(PROVIDED MATERIAL)

Content starts

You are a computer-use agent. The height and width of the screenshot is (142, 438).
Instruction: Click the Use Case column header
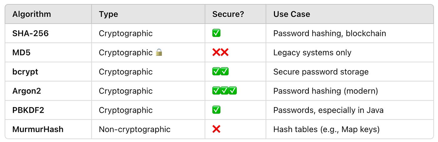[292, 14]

Content ends
Content starts

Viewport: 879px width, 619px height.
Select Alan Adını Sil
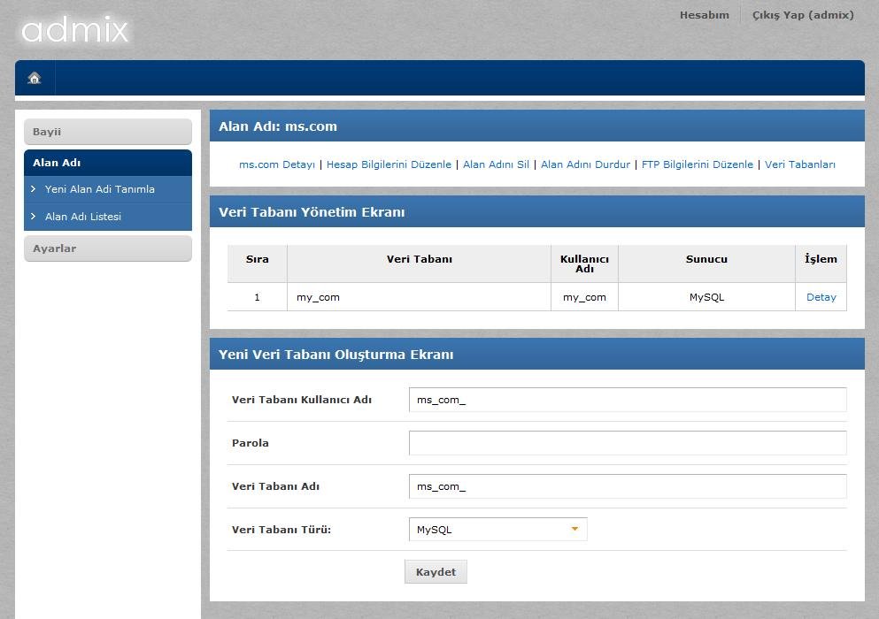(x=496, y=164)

Content ends
Content starts

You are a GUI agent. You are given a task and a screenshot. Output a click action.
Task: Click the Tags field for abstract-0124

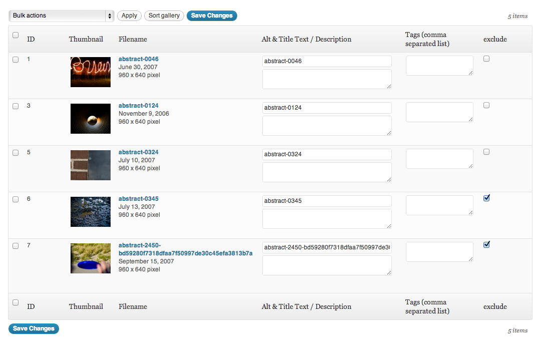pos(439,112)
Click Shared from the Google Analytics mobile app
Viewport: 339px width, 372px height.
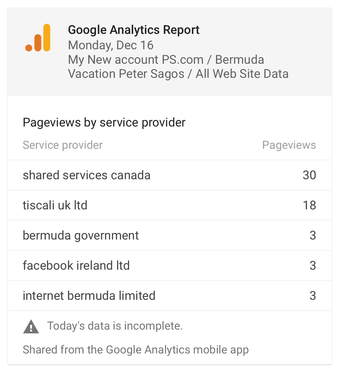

Content ends

(ASSIGNMENT)
Count the lines of the records that include the word "screenshot", please, and report the number alone.

(REPLY)
2